Fornicola didn't hear from him again. On Saturday evening, the state police located Gricar's car, a Mini Cooper, parked in a small dirt lot near an antiques shop in Lewisburg, Union County, about 60 miles east of Bellefonte. There, they learned Gricar had been seen in the shop on Saturday afternoon. Gricar's car was locked, and there were no signs of foul play. His cell phone was inside.
He has not been heard from since.Centre Daily Times via AP
"I don't have a logical theory at this point," Dixon said. "There is a possibility he just walked away for a few days to get away."
That possibility, however, has not stopped local, state and federal authorities from undertaking a large-scale investigation.
On Sunday, the state police used a helicopter to search for two hours along the banks of the Susquehanna River, near where his car was found, for any signs of Gricar. Investigators also used a bloodhound to try to pick up his scent to no avail.

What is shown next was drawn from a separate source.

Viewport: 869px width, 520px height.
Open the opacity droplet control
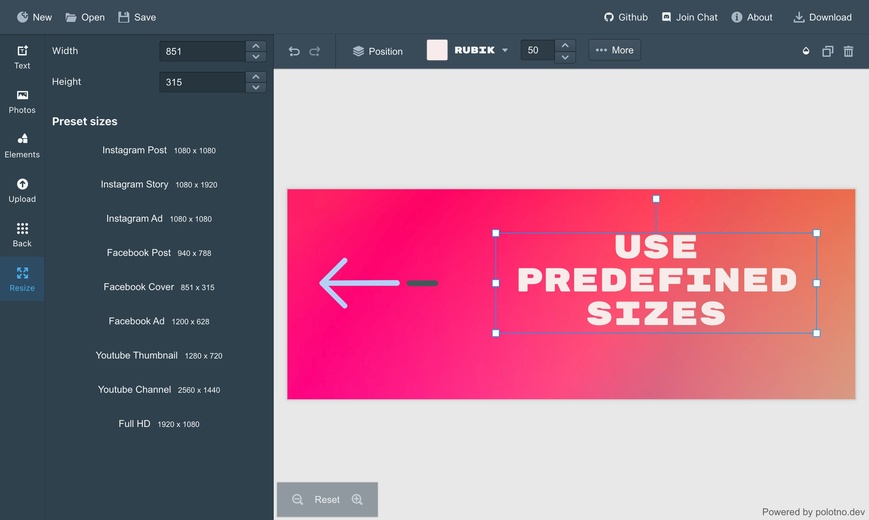click(806, 51)
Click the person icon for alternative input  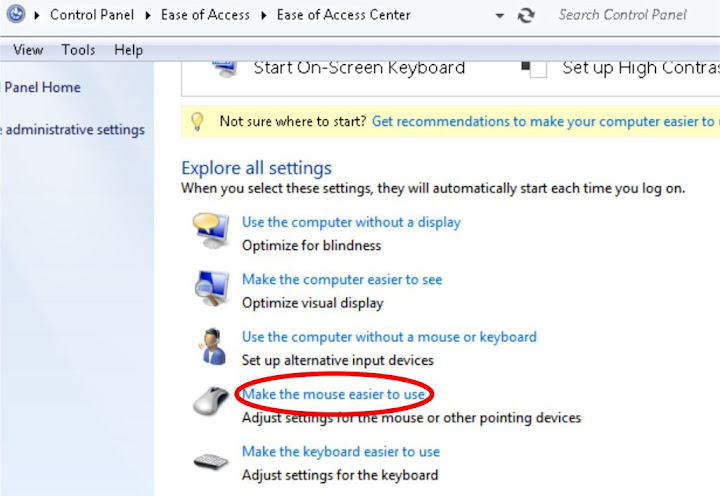pos(210,346)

They have been tracking his credit cards and bank records to see if they've been used. As of yesterday afternoon they had not. They also are checking his computer files and phone records.

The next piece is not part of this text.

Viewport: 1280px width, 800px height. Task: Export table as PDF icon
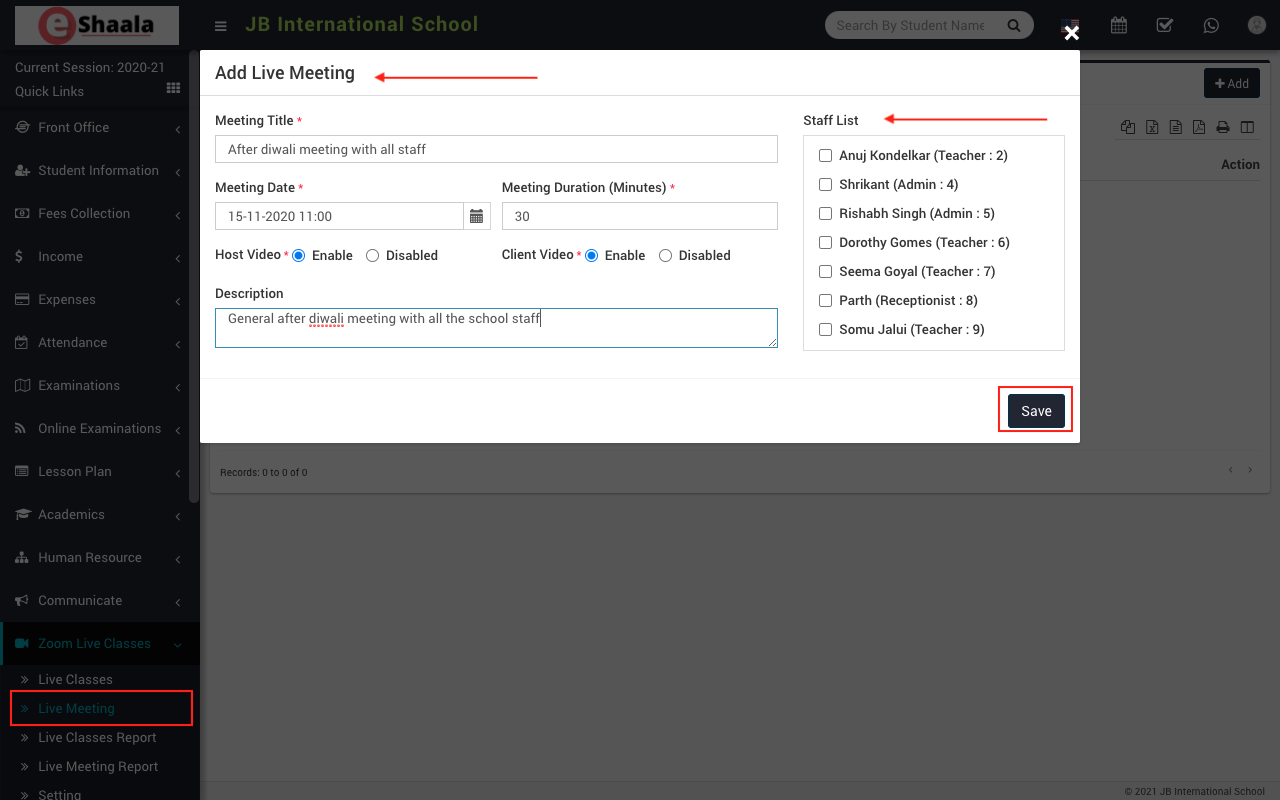coord(1198,127)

The FBI has been called in to assist with some of those tasks, Dixon said. In addition, investigators are culling through Gricar's current and previous cases to see if anyone he's prosecuted could be holding a grudge.

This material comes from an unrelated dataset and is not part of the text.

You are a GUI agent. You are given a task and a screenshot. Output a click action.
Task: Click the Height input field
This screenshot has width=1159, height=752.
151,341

There have been no recent threats against him, Dixon said.
"There's no one focus point," the chief said. "We have no good leads at this point."
Yesterday, Gricar was described as a hands-on prosecutor who's dedicated to his job.
He attended law school at Case Western Reserve University in Cleveland, and began his legal career in Ohio where he prosecuted cases of violence, including rape, robbery and homicide.
He moved to the Centre County area in the early 1980s with his first wife, Barbara. Gricar worked as an assistant prosecutor in Centre County, before winning office in 1985.
According to courthouse records, Gricar and his first wife were married for 22 years before divorcing in 1991. Gricar married again in 1996, but that marriage, too, ended in divorce five years later.
Gricar plans to retire at the end of this term.
"Centre County was really blessed to have him here for all the years that they did," said Mark S. Smith, Gricar's first assistant district attorney.
Smith described his boss as a private person -- he kept his own calendar at work -- who is passionate about the law. Gricar was expected at work yesterday for a 9:30 a.m. hearing. Though he'd been missing throughout the weekend, it was his failure to show up for work that convinced his colleagues something was wrong.
Typically, Smith said, Gricar keeps his cell phone with him to stay in touch with the office even when he's on vacation.
Once before, Gricar took off for a day-and-a-half to drive to Ohio for a ball game, Dixon said. In that instance, though, no one reported him missing.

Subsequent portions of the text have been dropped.